# [WORK ITEM]
In the records below, find the line that holds "Image resolution: width=600". Restate it and every later line exactly, stopping at the end and skipping pictures.

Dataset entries
= = =

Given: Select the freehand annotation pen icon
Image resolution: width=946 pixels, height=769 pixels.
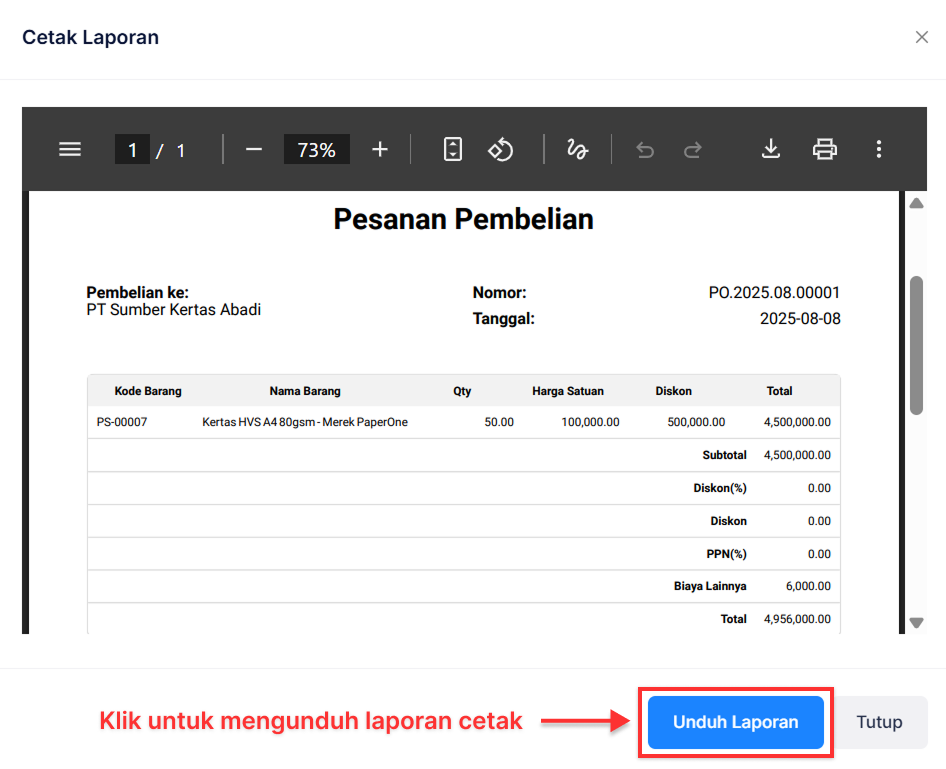Looking at the screenshot, I should [x=577, y=149].
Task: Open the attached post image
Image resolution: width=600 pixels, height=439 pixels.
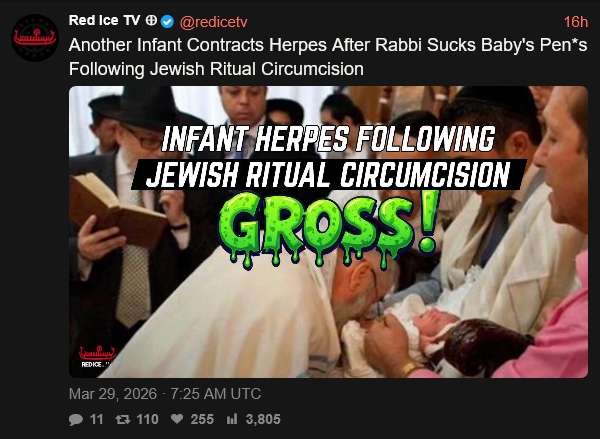Action: [328, 232]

= = =

# [SOLUTION FOR THIS TASK]
Image resolution: width=600 pixels, height=439 pixels.
Action: [328, 232]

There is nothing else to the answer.